I did follow this recipe and it is currently spending its second week in the primary. It is by far the darkest beer that I have ever brewed. You are right, I probably could have skipped sparging, the only reason I chose to do it was because I was steeping so much grain I wanted to be sure I got as much absorbed wort as possible out from the grain. I would doubt that the sparging step would seriously affect the outcome of the beer one way or another.
it had an OG of 1.095 and I took a reading after a week at 1.06 so I still have some significant fermentation left (I am hoping to get it down to 1.02). I might leave it in the primary for three weeks before racking to the secondary and dryhopping and adding the oakchips.
I am also from Pittsburgh and I love the name of the brew! I am planning a Black IPA this will be my second and the first was REALLY good but not black enough for me. I was wondering if you would be able to provide any updates and/or impressions of the beer so far. I am currently planning on using a pound of carafa III and wanted to get your take on using that much. I only used about 3/8 of a pound on the last batch. I am under the impression that carafa III will darken it up without the roastiness of other dark malts therefore I felt it would be the best candidate to increase the darkness of this beer.
Mine is darker than I had planned. It turned out really good, but if I could do it again I would scale back on the amount of grains I used a little bit.
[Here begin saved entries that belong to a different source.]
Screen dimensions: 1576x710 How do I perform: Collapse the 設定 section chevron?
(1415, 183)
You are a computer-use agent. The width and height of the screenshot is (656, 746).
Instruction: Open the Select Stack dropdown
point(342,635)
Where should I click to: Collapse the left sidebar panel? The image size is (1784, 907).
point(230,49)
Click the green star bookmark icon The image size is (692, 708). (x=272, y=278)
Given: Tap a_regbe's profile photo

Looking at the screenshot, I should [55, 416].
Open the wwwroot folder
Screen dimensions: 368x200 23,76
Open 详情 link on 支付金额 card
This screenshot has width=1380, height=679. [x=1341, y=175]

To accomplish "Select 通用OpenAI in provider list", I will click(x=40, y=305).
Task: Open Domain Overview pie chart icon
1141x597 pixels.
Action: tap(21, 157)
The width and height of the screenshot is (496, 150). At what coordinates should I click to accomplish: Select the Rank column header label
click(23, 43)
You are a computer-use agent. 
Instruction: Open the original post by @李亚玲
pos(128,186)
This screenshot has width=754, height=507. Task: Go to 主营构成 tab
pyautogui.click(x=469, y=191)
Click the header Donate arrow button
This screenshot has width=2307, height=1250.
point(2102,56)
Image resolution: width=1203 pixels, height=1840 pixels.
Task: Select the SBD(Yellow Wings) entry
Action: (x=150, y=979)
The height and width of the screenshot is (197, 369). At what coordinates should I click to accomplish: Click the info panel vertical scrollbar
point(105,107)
The carafa added great color and flavor, so it should give you exactly what you are looking for (just don't use 4+lbs of dark grains). I would also have liked more flavor from the hops that I dry-hopped. The hop flavors were/are overshadowed more than I expected by the roasty-chocolate/coffee flavors from the grains-the woodchips might have something to do with that as well.
Overall it is a great beer, it just turned out to be more of a heavy stout than a black IPA.
A side note- it fermented really slow. It got off to a great start but then stalled around 1.04 This probably has to do with the fact that my basement in the winter stays at about 55 degrees. I had to add a little yeast nutrient to get the FG down.
I'm going to be doing an all grain brew and have about 11.5 lbs of base malt a mix of American 2-row and Maris Otter and then .5 lb of crystal 80, a pound of honey and then a pound of carafa III. I am planning a total of 7 oz of hops primarily all late additions including dry hopping with a 2 oz blend of centennial and Amarillo. I am using a second generation of wyeast 1272 which I have and has been an amazing performer for me in the past. I have hit my expected fg on all batches brewed with it and all have been in the low to mid 60s which is ambient for my basement this time of year.
Hophead76 - I have done a couple black ipas and have used briess's midnight wheat, a pound of it, with excellent results. It gives the beer a rich dark color and a touch of mouthfeel.